Please output the lines from the one with "Open more options for Lucius voice" through the end of the data exactly as written, omitting all pictures.

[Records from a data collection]

-------------------------

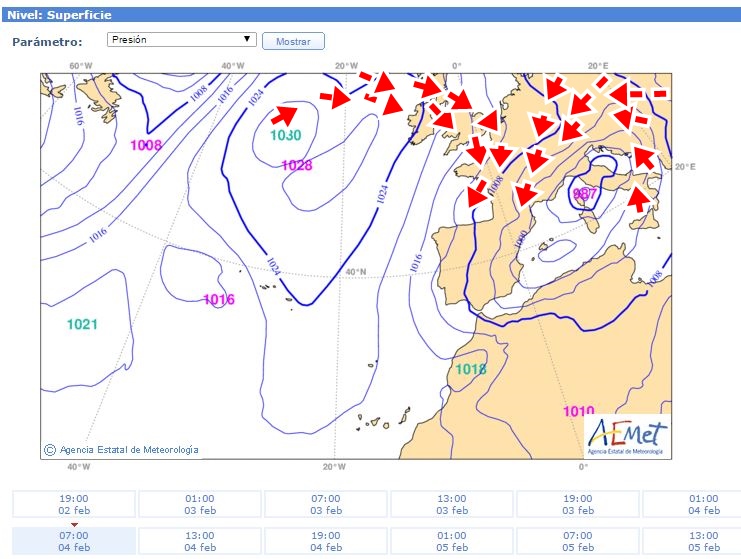Select the 01:00 03 feb time step
This screenshot has height=559, width=741.
tap(200, 504)
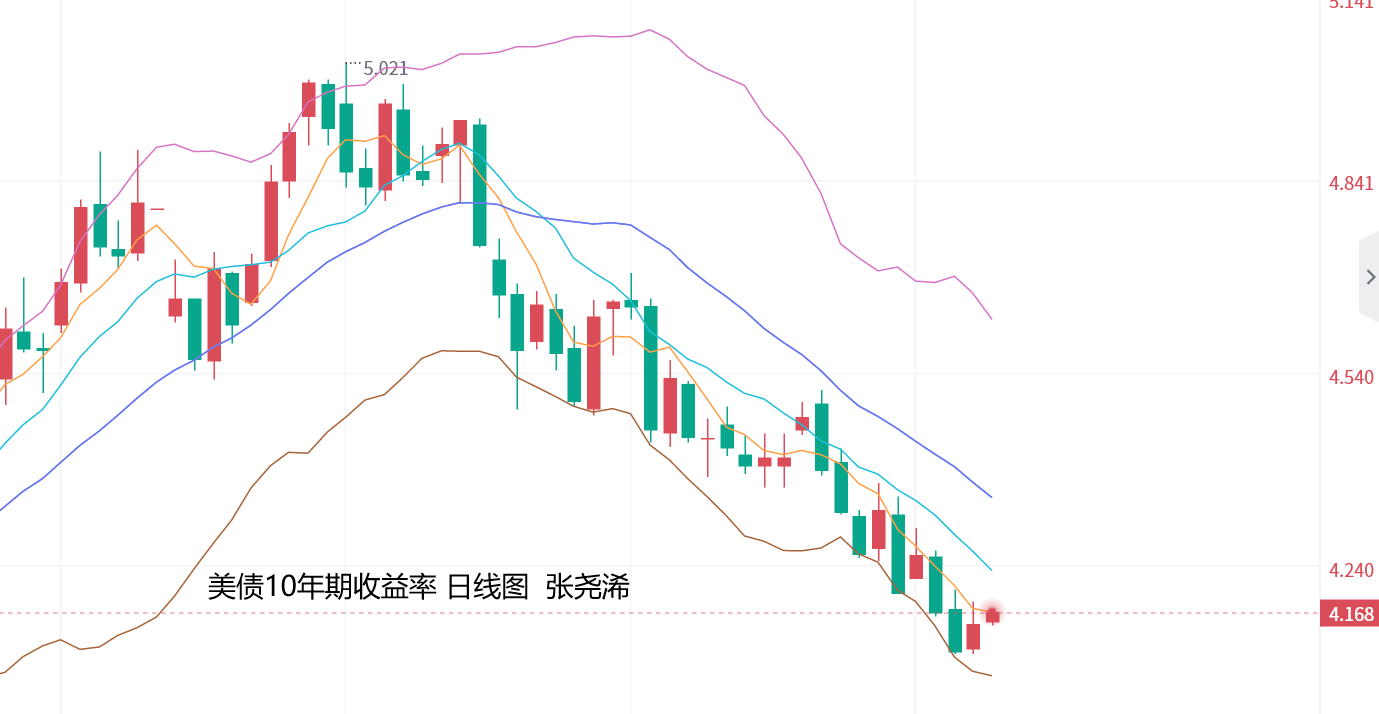Click the 5.021 high price label
Viewport: 1379px width, 714px height.
(385, 69)
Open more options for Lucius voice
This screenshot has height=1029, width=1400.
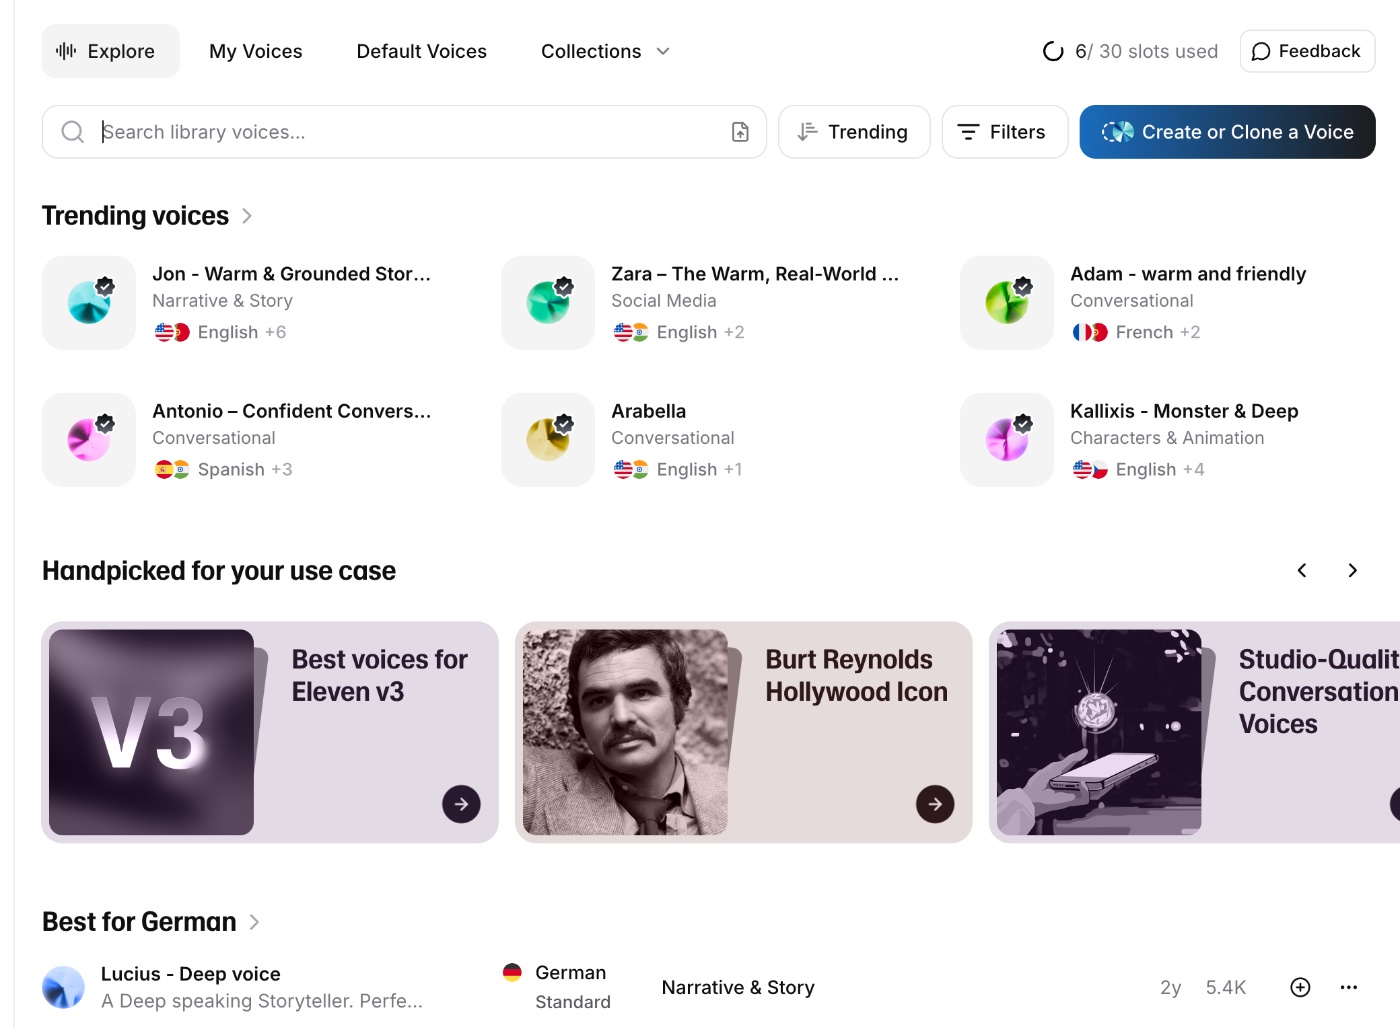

-------------------------

=== Response ===
Open more options for Lucius voice
This screenshot has height=1029, width=1400.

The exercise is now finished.